Looking for the Next Great Social Venture

In the Green Room with Proud Golden Bear David B. Smith

David B. Smith is the executive director of the National Conference on Citizenship, which promotes civic engagement, community service, and greater political participation. Before participating in a panel in Palo Alto on government and technology, he talked a little trash about Stanford and revealed that his sights are set on entrepreneurship and social change in the next decade.

Q. If you could live in any other time or place what would it be?

A. The days of the founding of our country, back in the mid-1700s. It’d be really exciting to help shape a brand-new land, think about what a new governance structure should look like, how people should get engaged-but I’d like to do it with my iPhone.

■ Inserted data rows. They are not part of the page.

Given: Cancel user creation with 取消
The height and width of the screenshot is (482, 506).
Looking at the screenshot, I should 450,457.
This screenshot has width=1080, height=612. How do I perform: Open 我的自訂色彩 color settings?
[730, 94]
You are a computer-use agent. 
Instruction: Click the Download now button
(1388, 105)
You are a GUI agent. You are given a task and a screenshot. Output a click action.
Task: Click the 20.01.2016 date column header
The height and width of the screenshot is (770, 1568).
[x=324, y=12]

Q. Who was your childhood hero?

A. The folks of Silicon Valley: Steve Jobs, Bill Gates, Steve Wozniak, Paul Allen.

Q. If you could have a beer with anyone, living or dead, who would it be?

A. I’m fascinated with Thomas Jefferson and Abraham Lincoln, and I think either of them would be exciting people to sit down and grab a beer with.

Q. Describe yourself in five words or less.

A. Passionate, entrepreneurial, energized, visionary, timid.

Q. What’s your favorite thing about Palo Alto?

A. That there’s a wonderful junior college that’s based here! Being a Cal Bear alum myself, I’m impressed that they’ve been able to build up such a wonderful Leland Stanford Junior University on this side of the Bay.

Q. What profession would you like to practice in your next life?

A. I’m sort of looking at the next 10 years as my next life. I’m fascinated with social ventures. I think the non-profit and for-profit sectors are going to collide within my lifetime, and we’re going to rethink both how corporate America runs, and how non-profits run. I’d love to be an entrepreneur of one of the next great social ventures.

Q. What’s the best piece of advice you’ve ever received?

A. Fail hard. I was told early on in my career that people are more respected for their significant failures than for many of their accomplishments.